> **What you are asked to do**
Read through the listing below, and copy every line where the string "resolution" appears.

> **Supplied records**
--

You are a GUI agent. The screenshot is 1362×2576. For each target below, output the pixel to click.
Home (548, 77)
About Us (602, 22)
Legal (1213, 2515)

--

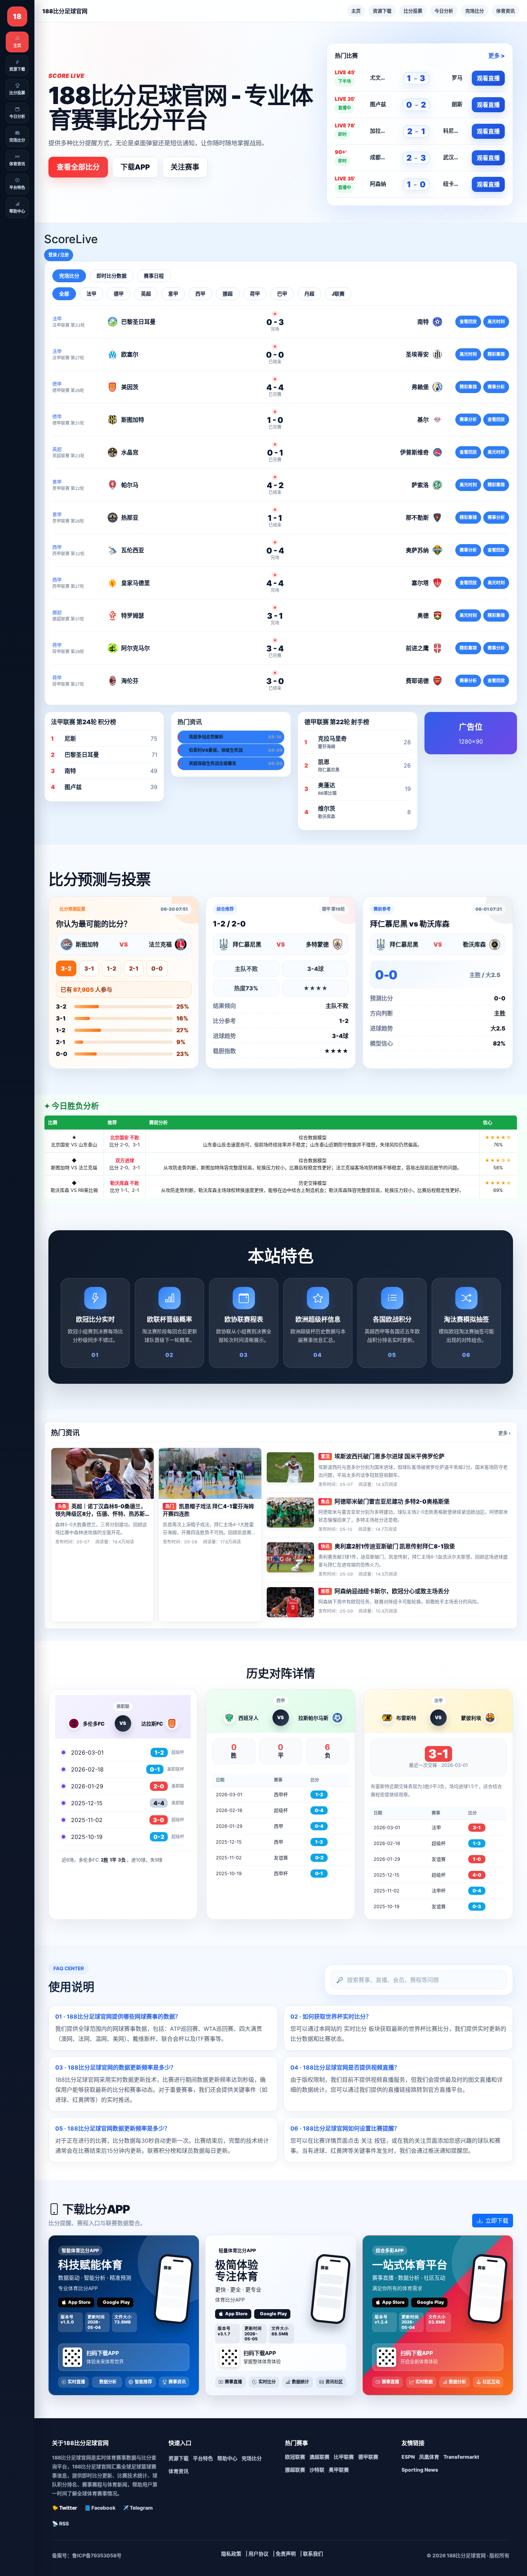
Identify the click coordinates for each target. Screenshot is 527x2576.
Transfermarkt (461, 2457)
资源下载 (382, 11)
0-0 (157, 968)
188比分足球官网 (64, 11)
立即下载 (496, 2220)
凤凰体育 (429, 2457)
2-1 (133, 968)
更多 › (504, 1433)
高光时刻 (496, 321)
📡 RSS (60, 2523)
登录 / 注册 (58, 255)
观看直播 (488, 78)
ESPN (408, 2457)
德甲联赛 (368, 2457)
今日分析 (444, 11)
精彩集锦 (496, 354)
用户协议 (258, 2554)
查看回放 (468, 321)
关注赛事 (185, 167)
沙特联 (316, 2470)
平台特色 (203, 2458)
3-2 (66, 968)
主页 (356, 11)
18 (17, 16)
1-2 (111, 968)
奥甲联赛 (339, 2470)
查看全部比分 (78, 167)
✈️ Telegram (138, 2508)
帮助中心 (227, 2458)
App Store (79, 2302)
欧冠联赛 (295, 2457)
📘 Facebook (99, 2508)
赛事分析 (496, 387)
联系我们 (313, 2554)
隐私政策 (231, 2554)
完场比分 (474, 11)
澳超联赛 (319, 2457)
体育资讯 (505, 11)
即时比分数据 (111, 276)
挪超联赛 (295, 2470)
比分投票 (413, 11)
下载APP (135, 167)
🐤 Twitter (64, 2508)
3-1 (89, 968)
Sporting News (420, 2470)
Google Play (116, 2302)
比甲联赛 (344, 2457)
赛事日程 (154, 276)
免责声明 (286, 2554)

--

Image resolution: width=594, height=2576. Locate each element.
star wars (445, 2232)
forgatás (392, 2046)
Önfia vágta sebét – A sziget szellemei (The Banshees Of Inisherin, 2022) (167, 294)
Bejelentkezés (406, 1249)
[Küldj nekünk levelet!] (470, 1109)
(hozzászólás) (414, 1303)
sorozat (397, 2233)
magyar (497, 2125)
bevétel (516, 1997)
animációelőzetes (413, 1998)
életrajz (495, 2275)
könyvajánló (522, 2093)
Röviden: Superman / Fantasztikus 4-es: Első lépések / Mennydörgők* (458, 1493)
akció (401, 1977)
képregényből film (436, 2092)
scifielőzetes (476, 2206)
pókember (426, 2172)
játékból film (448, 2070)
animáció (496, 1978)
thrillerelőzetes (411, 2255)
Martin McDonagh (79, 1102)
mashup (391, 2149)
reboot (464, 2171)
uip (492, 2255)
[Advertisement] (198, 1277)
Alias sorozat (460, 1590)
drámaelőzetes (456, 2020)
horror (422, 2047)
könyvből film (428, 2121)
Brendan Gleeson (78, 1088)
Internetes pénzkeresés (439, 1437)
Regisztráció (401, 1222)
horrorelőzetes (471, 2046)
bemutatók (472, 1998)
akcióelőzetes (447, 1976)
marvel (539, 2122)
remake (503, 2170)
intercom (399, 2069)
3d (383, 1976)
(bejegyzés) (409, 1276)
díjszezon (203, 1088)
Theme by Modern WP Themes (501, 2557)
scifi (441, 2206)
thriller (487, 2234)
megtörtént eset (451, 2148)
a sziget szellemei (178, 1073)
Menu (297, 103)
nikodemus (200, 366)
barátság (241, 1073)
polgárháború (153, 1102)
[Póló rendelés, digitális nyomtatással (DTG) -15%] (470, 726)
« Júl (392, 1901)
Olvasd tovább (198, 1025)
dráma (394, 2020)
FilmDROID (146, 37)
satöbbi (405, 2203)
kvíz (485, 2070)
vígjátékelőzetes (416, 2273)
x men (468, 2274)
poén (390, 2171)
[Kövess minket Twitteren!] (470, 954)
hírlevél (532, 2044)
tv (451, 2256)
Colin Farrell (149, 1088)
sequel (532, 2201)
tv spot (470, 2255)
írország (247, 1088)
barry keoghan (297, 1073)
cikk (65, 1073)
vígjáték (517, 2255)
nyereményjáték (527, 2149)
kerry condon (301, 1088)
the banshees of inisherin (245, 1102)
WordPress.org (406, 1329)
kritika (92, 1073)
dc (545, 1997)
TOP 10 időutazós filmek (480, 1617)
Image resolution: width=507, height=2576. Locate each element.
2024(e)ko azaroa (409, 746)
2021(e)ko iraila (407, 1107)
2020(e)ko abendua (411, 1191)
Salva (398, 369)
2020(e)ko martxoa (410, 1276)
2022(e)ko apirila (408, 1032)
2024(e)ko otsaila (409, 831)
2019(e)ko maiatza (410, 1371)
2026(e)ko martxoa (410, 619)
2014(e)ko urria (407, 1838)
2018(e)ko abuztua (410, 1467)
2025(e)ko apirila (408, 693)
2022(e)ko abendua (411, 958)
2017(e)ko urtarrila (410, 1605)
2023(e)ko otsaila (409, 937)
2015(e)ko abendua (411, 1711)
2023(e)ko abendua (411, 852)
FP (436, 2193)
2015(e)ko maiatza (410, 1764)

--

> **Worked solution**
Image resolution: width=594, height=2576. Locate each element.
Image resolution: width=507, height=2576. Locate each element.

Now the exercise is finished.